Opinion/Editorial

THE PINK BUTTERFLY

 

Amy’s Shipping Emporium is located on Broad Street and operated by two wonderful people.  There’s Amy and there’s Alex.  Vital human beings serving an overwhelmed public at this time in our country’s history.  I went into the UPS shipping location in order to see if any Christmas packages had arrived.  There were none. I departed the store, working through the crowd lined up, socially distanced, and masked. I walked across the sidewalk to my car, parked at the curb.  A woman was getting out of her own automobile in a space right next to my own. She was obviously disabled, as she worked to get her two canes set and braced to make her way into Amy’s.  She was accompanied by a small girl, who was unloading a bunch of boxes from the back seat.  I waited patiently until they were both out of the way. The woman inched her way across the concrete sidewalk to Amy’s front door, while the girl, arms loaded up to her chin, accompanied her.

I sighed, turned back, and went to Amy’s door.  I opened it and held it for the woman.  She slowly worked her way through.  I didn’t recognize her or the young girl, as we were all wearing masks, but it didn’t seem to matter.  The woman took half a minute to get through the opening.  The young girl tried to accompany her but was carrying too many packages to make it.
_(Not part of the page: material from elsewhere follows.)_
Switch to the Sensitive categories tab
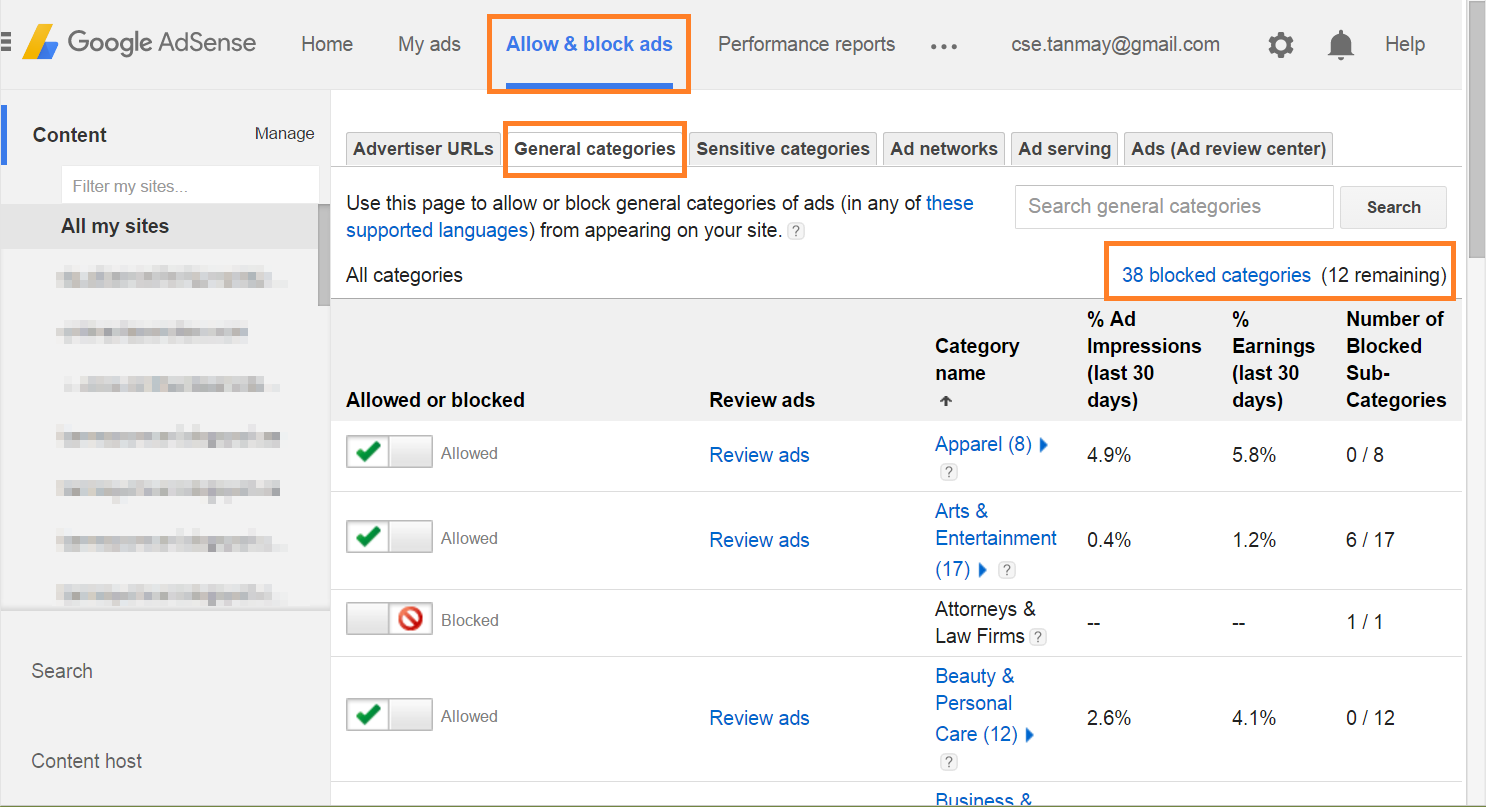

Alex spotted her and the situation.  He rushed through the crowd and grabbed all of the girl’s boxes before they fell to the floor.  I was about to close the door, as the woman had made it inside, but the little girl stopped me, holding out both hands and looking up into my eyes.  “You are a nice man,” she said, her voice flat and severe as if I was being chastised instead of thanked.  I nodded, not knowing what else to do or say in response.  I noted that the little girl was wearing a ‘clip’ on her coat collar.  The clip was a sort of overly large round thing with a big garish pink butterfly in its center.  She looked down at it, and then carefully unclipped the butterfly device, before closing the short distance between us. I was surprised but made no move.  She reached up and pinned the clip to the collar edge of my favorite blue pea coat, before turning to join her mom among the waiting throng of customers.  I let the door go.  As it began to close, I saw Alex look back, a smiling expression on his face.  “You do call yourself ‘Christmas Boy,’ you know,” he said.

I walked to my car, got in, and drove down Broad Street to Avant Coffee Shop to get a cup.  I ordered coffee from one of the wonderful young baristas there.

“What’s with the pin?” Andrew, the cool guy behind the counter asked.

I looked down at the pin and realized that the bright pink thing was attracting attention.  I removed it from the lip of my collar and put it in my pocket.  “I don’t know,” was all I could think to say. I took my coffee and went to sit at a table.  I inhaled the liquid’s relaxing aroma and began to think.  It was Christmas, the day only a few hours away.  It was a tough Christmas, with people not coming together physically, with masks disguising expressions and identity itself.  It was a Christmas of little financial supply and not much sympathy among those who still had jobs and money for those who didn’t.

I put my hand in my pocket and smiled.  Carefully, I pinned the butterfly back on my lapel exactly where the little girl had placed it.  I knew deep in my own heart that I did not always think of myself as a nice man, but I could not help feeling like I was one when wearing the butterfly clip the girl had put on my chest.

We are still us.  We are still here, and we are still here for each other.  The smallest of seemingly meaningless acts can have the most powerful effect if we will put them into play.  The little girl didn’t change the course of my life, but she certainly changed the direction of the path I’d been traveling prior to encountering her.   Be the little girl in someone’s life today.

Be ‘Christmas girl’ or ‘Christmas boy,’ and celebrate the fact that your own acts during this season, and afterward, have real meaning and effect.  Merry Christmas.